My name is Ayomi Obuseh. My pronouns are she/her/hers.
I am a Nigerian-American, Activist, Organizer and current UW Madison student.
I started my activism journey at Madison West high school when I led protests against the lack of teacher diversity. I also advocated for the “Grow Your Own” program that supports BIPOC teachers, which in turn creates more support for BIPOC students.
From then I continued my involvement with community organizing and co-founded IMPACT DEMAND, a youth led activist group.
I am running to be Alder of District 8 because I want to take the energy from organizing in the streets to an office to accomplish even more. When elected I plan to become a bridge for UW Madison and the youth in the city and advocate for our future as well as bring a sense of urgency to council.
I’ve previously interned within the City Council, State Capitol, and on a congressional campaign, so I am already familiar with the work I would be doing. I hope my campaign can empower others to claim their seat at the table just as my community has empowered me, and I can’t wait to get to work!
“I learned to speak even if your voice shakes.” -Ayomi
My father joined the military when I was six years old. We moved around often, both at home and abroad. Living on a military base was difficult for everyone in my family. My father was often deployed and my mother worked the night shift, so I grew up taking care of my younger brother.
When I was 9, we were stationed in Ramstein, Germany and lived off base for 6 years. I often traveled to the US to visit my family but I revelled in the sense of security that living in Germany provided. The liberation of living off base allowed me to be creative and I grabbed at every opportunity I could. Traveling allowed me to gain a different perspective, hear innovative ideas and challenge myself, so I joined any club that took trips abroad such as Model United Nations.
Ayomi with her parents and brother.
Ayomi’s father dancing in Liberia.
At the age of 12, I got a small loan from my family, formed a cotton candy business, and received my license to sell. I would advertise online and was able to pay back my loan and get a second machine. Eventually, I hired my younger brother and we started a dog walking business soon after. This early leadership experience later manifested itself into me becoming president of the National Junior Honor Society. I later competed and won the Stemposium and spoke to the head of the DoDEA to encourage implementing STEM in all schools.
In 2014 I went to Nigeria, and whilst there I helped to take measurements for a local clinic to provide health prevention information for the Ebola Crisis. Being in Nigeria was more than just helping locals, it was the ability to meet my family for the first time and connect to who I am.

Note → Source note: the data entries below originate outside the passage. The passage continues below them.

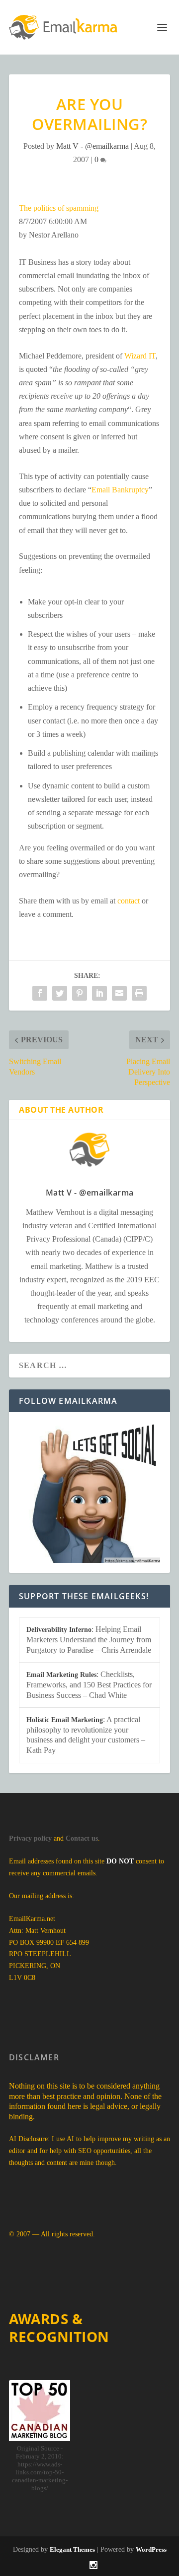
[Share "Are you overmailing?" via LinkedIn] (99, 993)
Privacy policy (30, 1838)
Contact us (82, 1838)
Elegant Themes (72, 2549)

A year later I went to Uganda with my grandparents. I’ll never forget dinner by candlelight next to the Nile river and listening to the sounds of hippos coming closer at night.
I moved to Madison in 2016, which was a pretty scary time for most immigrant families. Understanding the system and my role inside of it felt like the only way to keep myself and my family safe. I took an African American Experience class at Madison West High School and it opened my eyes to so many possibilities that I once thought were impossible.
“Before I am a politician, I am an activist.” -Ayomi
Some of my previous activism work:
“We’ve repeatedly heard from the community that we need change and it’s time we stop hesitating” -Ayomi
So now, I am running with my community!
I am running to be the next District 8 alder because it is a place I’ve been happy to call home for years and have built a heavy mobilization of partners and supporters from this area. This district, one driven heavily by policy, best fits my skills and networks as a youth organizer who started in Madison, specifically the Madison Metropolitan School District. Due to the highly transient nature of the population of District 8, having an Alder that is cognizant of the issues faced by marginalized students of UW-Madison as well as a connection to the community members of District 8 and youth is vital for the Alder’s ability to ensure that the needs of the District are met at both a citywide and university level.
Due to my experience as a youth activist and community organizer in Madison, I believe that my legislative work will positively impact residents beyond my term. By being an organizer, I hear issues that the community faces every single day. By becoming a part of city council, I would be able to make sure that our concerns are not only validated but resolved. I want to ensure that our voices are taken into account when policies are made and integrated into action.
By running for office, I hope to empower those from other marginalized groups to advocate for themselves. I want to begin a legacy in District 8 that illustrates that an Alder needs to work primarily towards the betterment of communities who need it the most and whose needs have often been ignored: BIPOC, LGBTQ+, disabled, immigrants and low income communities. It is by uplifting those in need that everyone’s needs will be met. By running, I want to demonstrate the type of person who should represent their constituents: someone who has passion and a plan.